Investors who participate in direct purchase plans tend to be long-term investors, which is attractive to companies, especially in these volatile market times, when long-term investment dollars are at a premium.
The problem with these plans is that they can be expensive to run. It costs a company an average of $15 a year to maintain each account in a plan, according to BuyandHold, an online brokerage firm, in New York, that caters to long-term investors.
“What BuyandHold has done is take all the good that exists in dividend reinvestment plans and stock direct purchase plans and moved it into this century,” observes Peter E. Breen, CEO and co-founder of the firm.

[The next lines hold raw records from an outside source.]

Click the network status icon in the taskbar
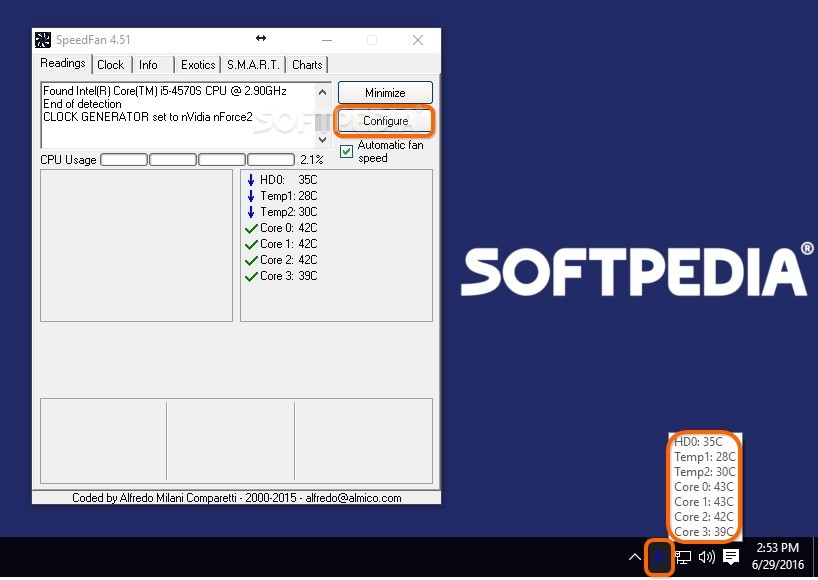 point(682,557)
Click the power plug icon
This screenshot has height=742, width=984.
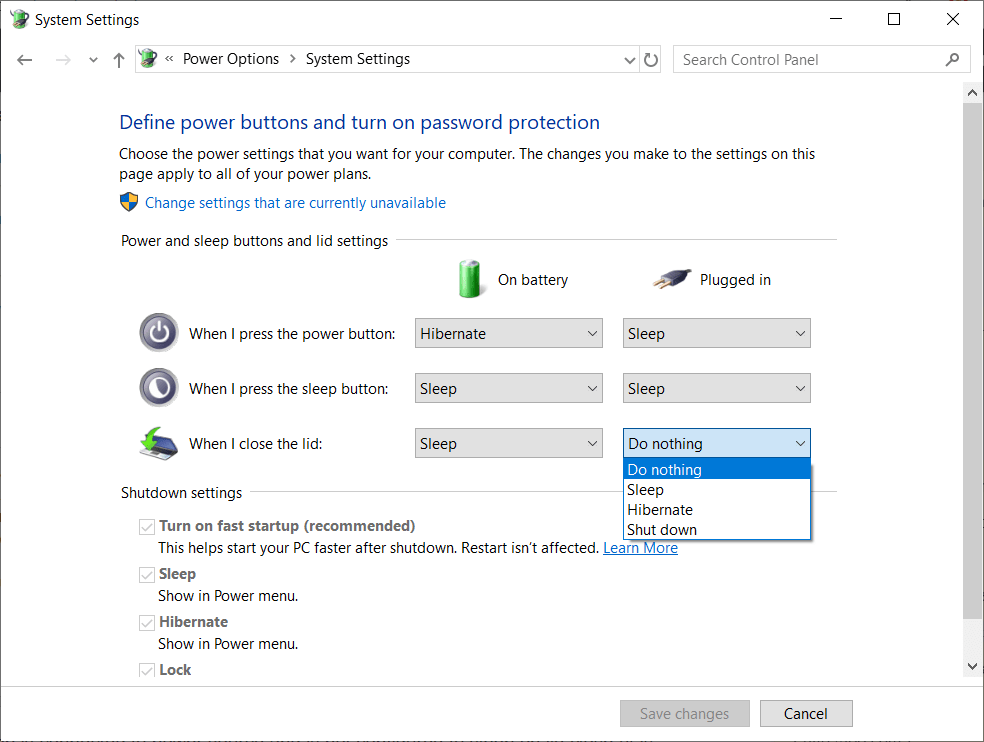pos(671,279)
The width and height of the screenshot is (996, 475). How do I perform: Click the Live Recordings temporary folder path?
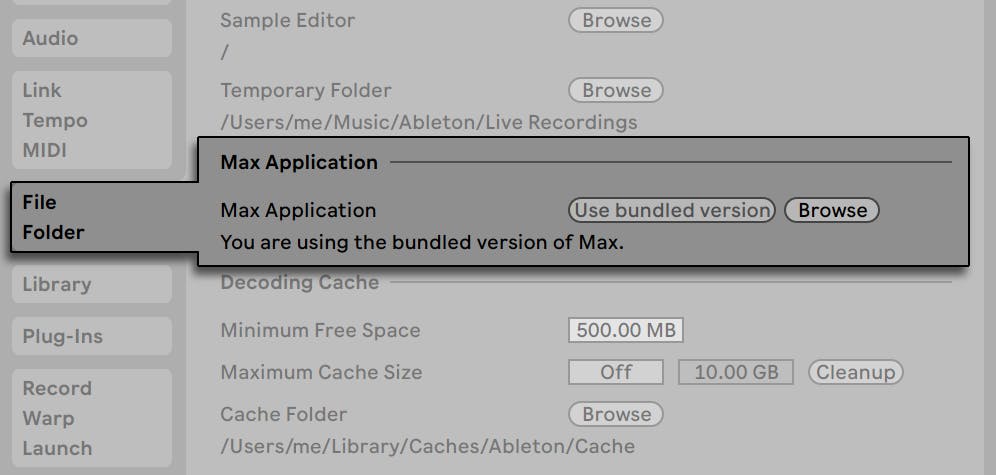point(428,122)
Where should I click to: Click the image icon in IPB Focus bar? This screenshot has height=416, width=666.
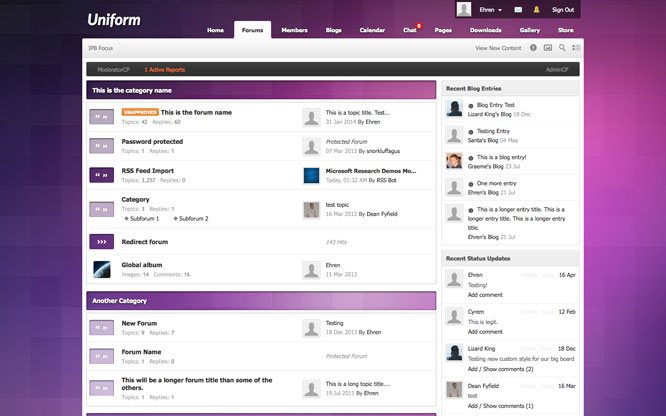point(548,47)
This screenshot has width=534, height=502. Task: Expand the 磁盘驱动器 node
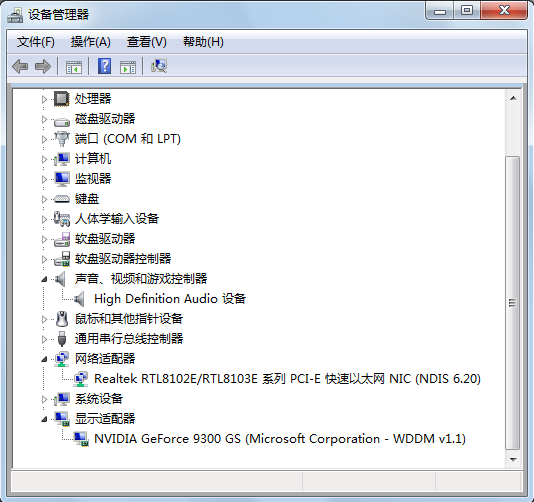[44, 119]
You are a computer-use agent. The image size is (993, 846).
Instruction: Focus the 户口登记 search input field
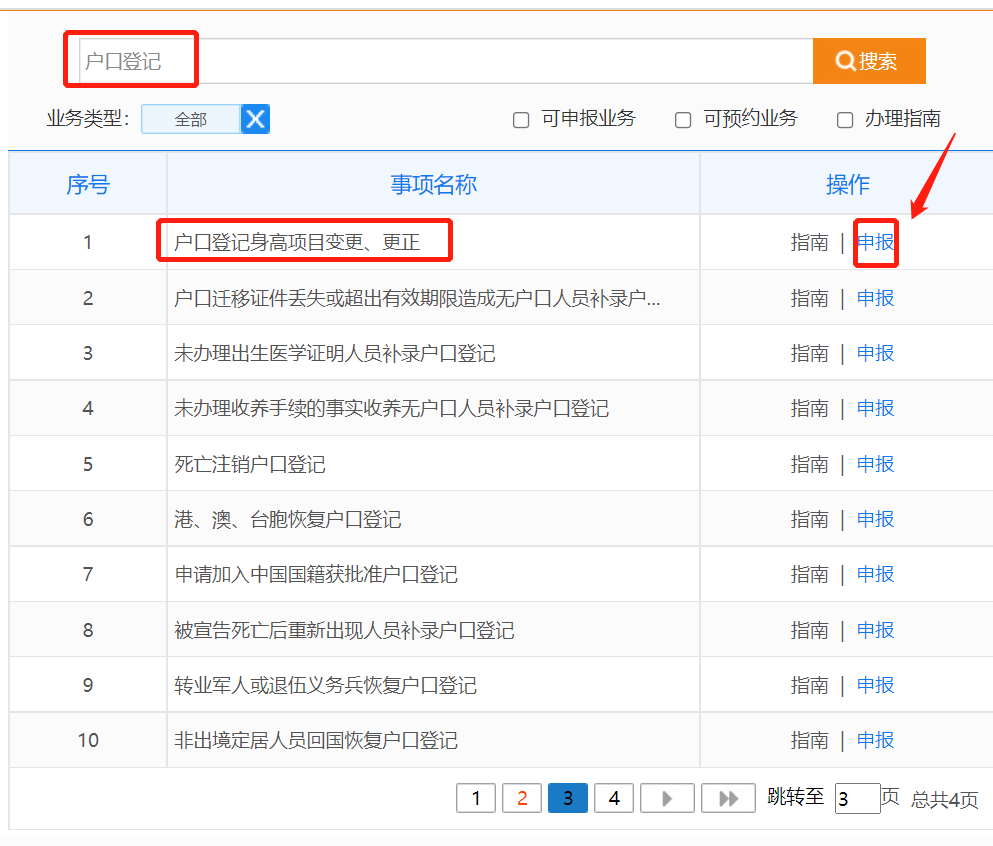click(445, 61)
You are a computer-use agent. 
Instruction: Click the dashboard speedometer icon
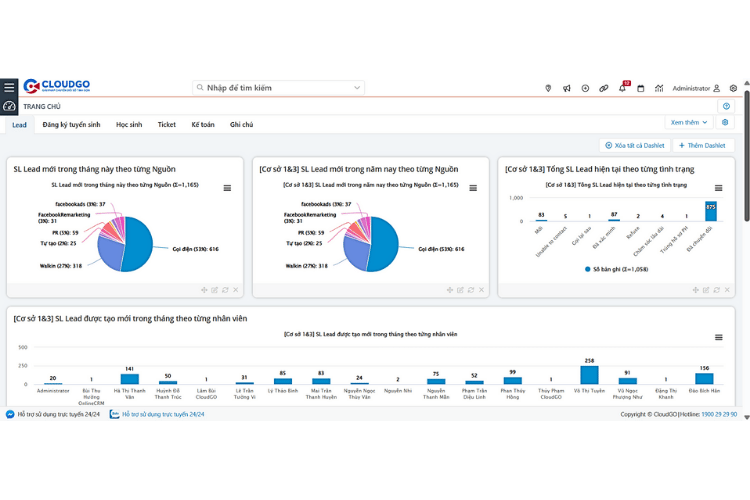coord(9,106)
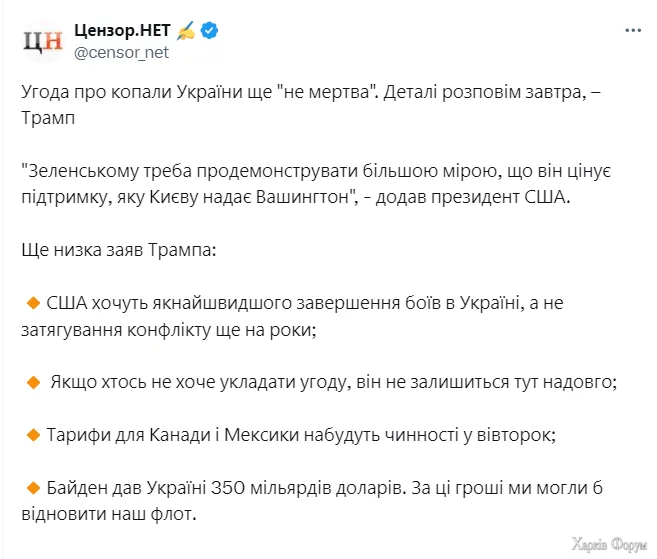The image size is (657, 559).
Task: Click the Цензор.НЕТ profile avatar
Action: coord(43,41)
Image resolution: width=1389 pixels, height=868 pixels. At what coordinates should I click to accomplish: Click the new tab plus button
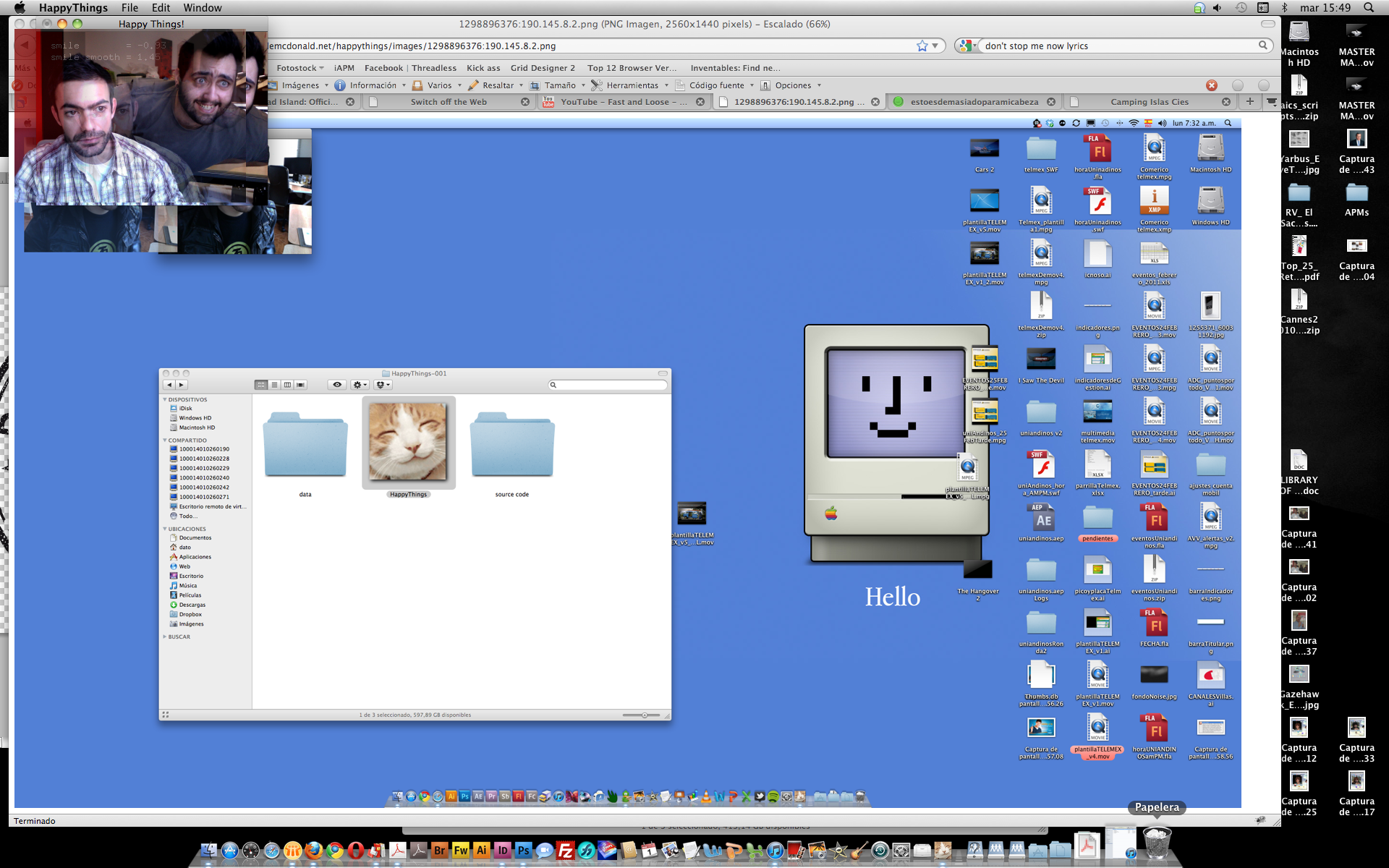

By steering investors to BuyandHold, which was launched last November, companies can remove the burden of administering their plans off their backs. Companies such as The Walt Disney Co. and Sallie Mae have created links from their Web sites to BuyandHold, where investors can open an account with a balance of as little as $20 and trade twice a day for $2.99 a transaction.
Better yet, because BuyandHold is a brokerage, investors can invest in companies without direct stock purchase plans as if they had them. “We walk and talk like a direct investment plan because we allow people to buy shares in dollars and on a periodic basis,” Breen explains. “But we also allow you to buy shares of a company like Cisco Systems Inc., which doesn’t have a direct stock purchase plan.”